Not that it shouldn’t be, Hower and virtually any other law enforcement officer will say. Hower said most drivers have enough trouble keeping their attention on the road without adding to the mix dialing and answering a hand-held cell phone.
He said the worst case of cell phone abuse he witnessed involved a woman who was using her left hand to hold a cell phone and her right hand to hold a sandwich. She was also in the process of making a right-hand turn, Hower said.
“That was awfully difficult for her,” he said.
Hower said when he stops a motorist who’s driving erratically while talking on a cell phone, he typically gives them a stern lecture about the perils of doing so.
“If you must talk, do so on a limited basis,” Hower said. “If you must talk, use a hands-free phone.”
Five states (California, Connecticut, New Jersey, New York and Washington), the District of Columbia and the Virgin Islands have enacted jurisdiction-wide cell phone laws prohibiting driving while talking on hand-held cell phones.
Seventeen states and the District of Columbia have special cell phone driving laws for novice drivers. North Carolina is one of those states, banning cell phone use by drivers under 18.
North Carolina also bans cell phone use by school bus drivers.
But unless you fall into one of those two classifications, you’re free to chat on your cell phone to your heart’s content ó regardless of how annoying or pointless the conversation might be.
“I have no idea what could be so important that these people feel obligated to talk on their phones as much as they do,” Hower said.
Neither does state Rep.
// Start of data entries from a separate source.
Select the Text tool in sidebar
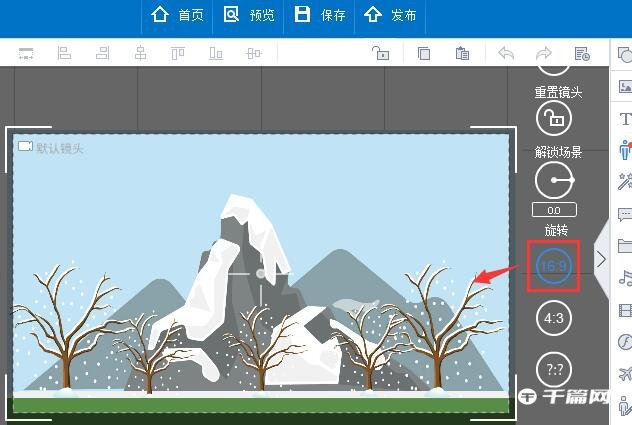The image size is (632, 425). [625, 119]
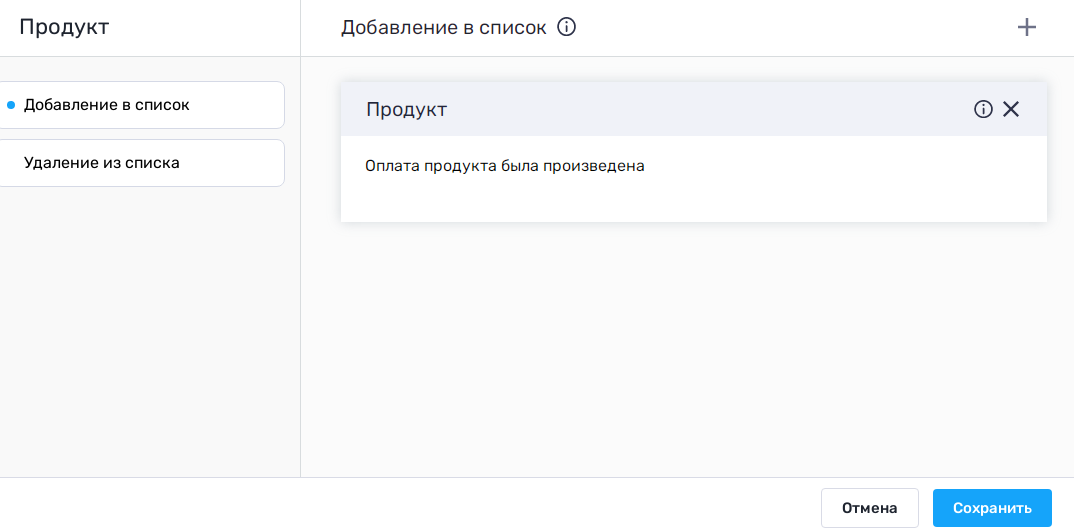Open info tooltip beside the 'Добавление в список' heading
The width and height of the screenshot is (1074, 532).
[x=567, y=28]
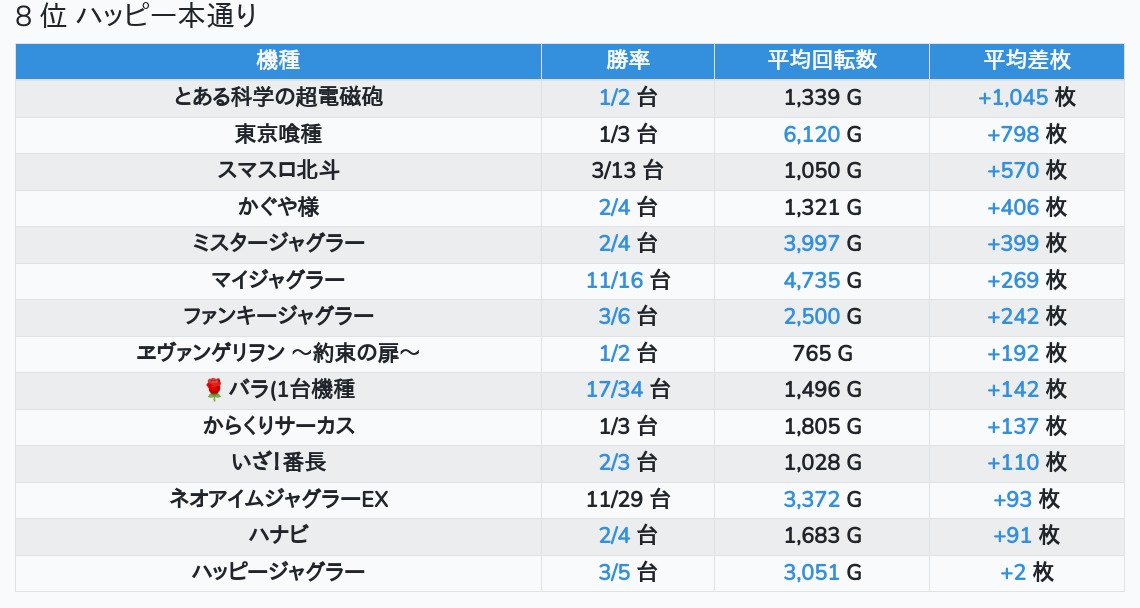Screen dimensions: 1140x608
Task: Open the 東京喰種 machine entry
Action: (278, 134)
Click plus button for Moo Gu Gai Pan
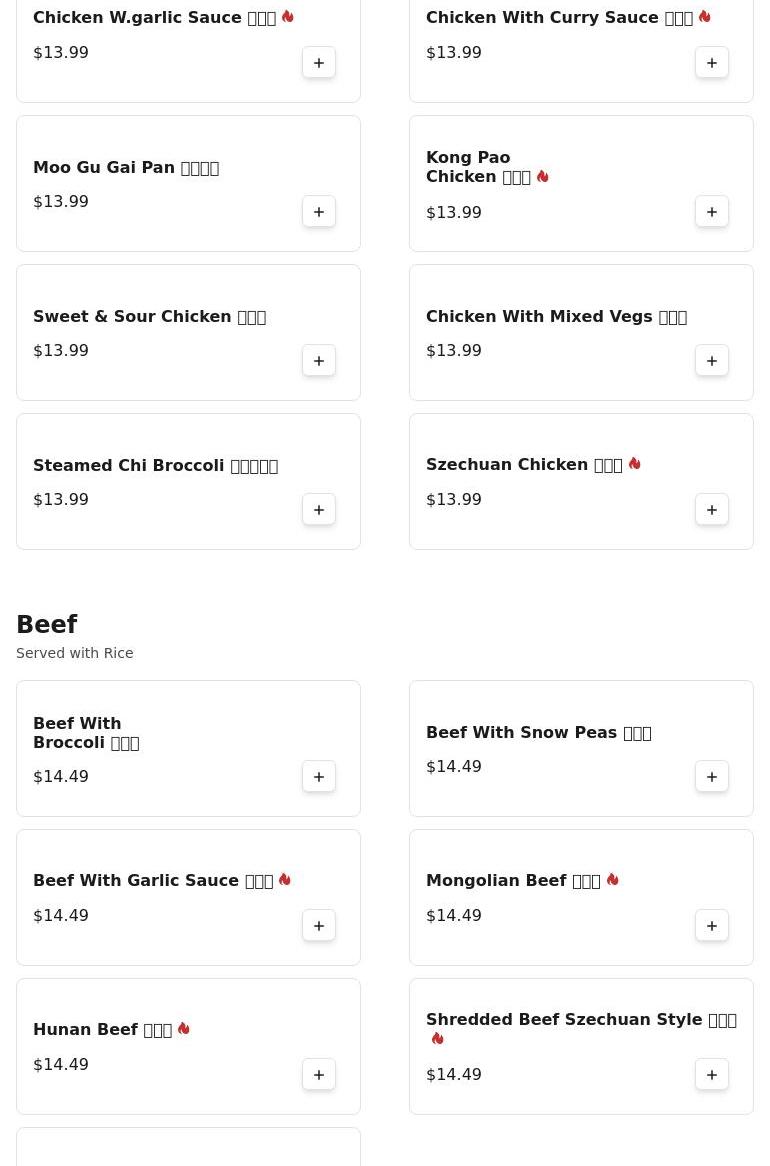The width and height of the screenshot is (770, 1166). [318, 211]
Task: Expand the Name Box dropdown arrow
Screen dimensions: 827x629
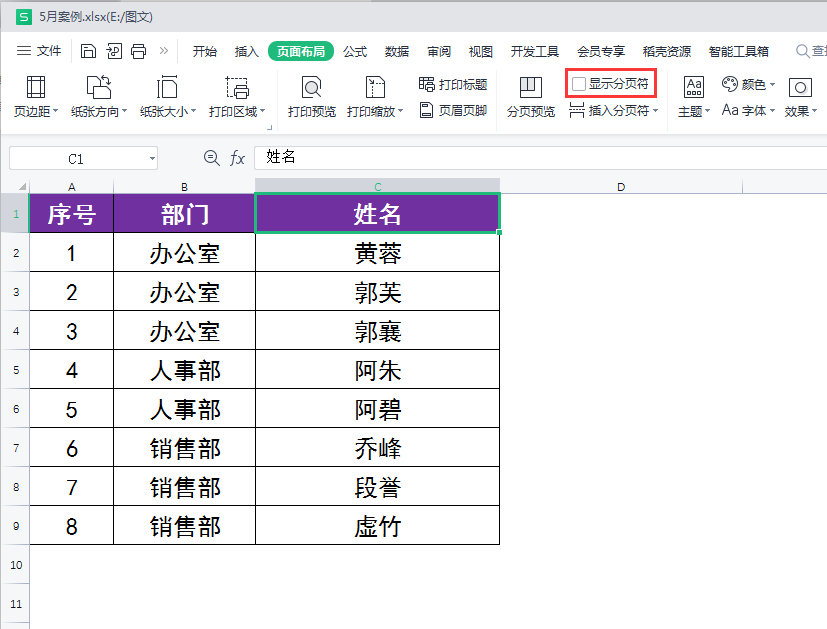Action: 151,158
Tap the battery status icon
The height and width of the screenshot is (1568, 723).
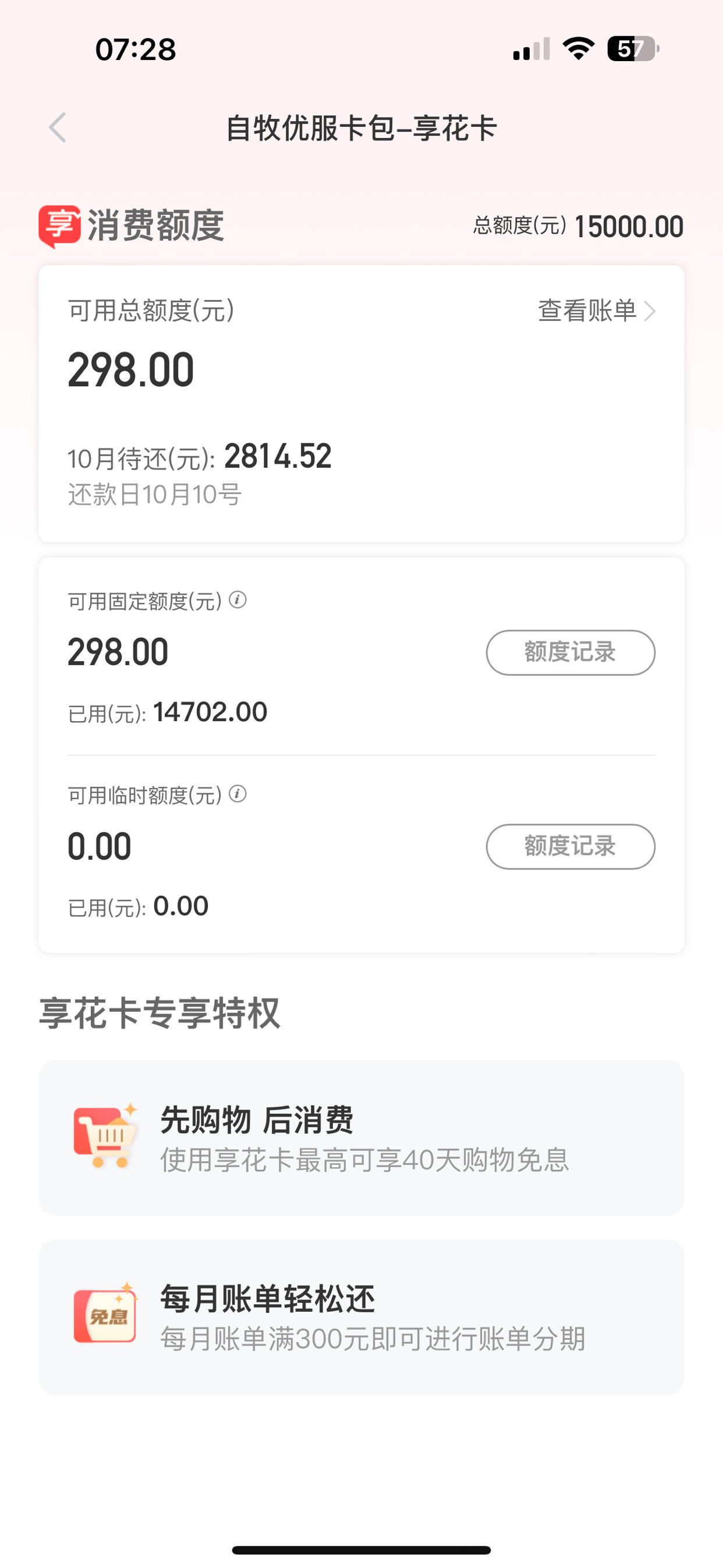(633, 49)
Fred Steen, who represents Rowan County in the House.
He said there was talk earlier this year of enacting a ban on hand-held cell phones by motorists, but the ban has yet to come to fruition.
Steen mentioned the fact that 16- and 17-year-old drivers can’t talk on their phones while driving, but noted that with the exception of them and school bus drivers, anyone else can have at it.
“I think we shot that thing down last year,” Steen said of possible legislation that would ban talking on the phone while driving. “That thing is dead in the water, I think.”
Steen noted that if House members were being asked to consider such legislation in the current short session, he’d surely be aware of it.
“I’d have 15 lobbyists in my office telling me not to do it and 15 more telling me to do it,” he said. “I haven’t heard anything like that.”
The rumor about the cell phone ban apparently stems from an Internet hoax. Many people and agencies have received copies of the e-mail.
The restrictions referred to in the bogus e-mail are part of California law. Someone simply substituted North Carolina for California and circulated the fake e-mail across the state.A number of people apparently believe everything they read on the Internet is true.
Several sources have reported that the e-mail hoax has prompted an upswing in cell phone users buying hands-free devices from telephone dealers.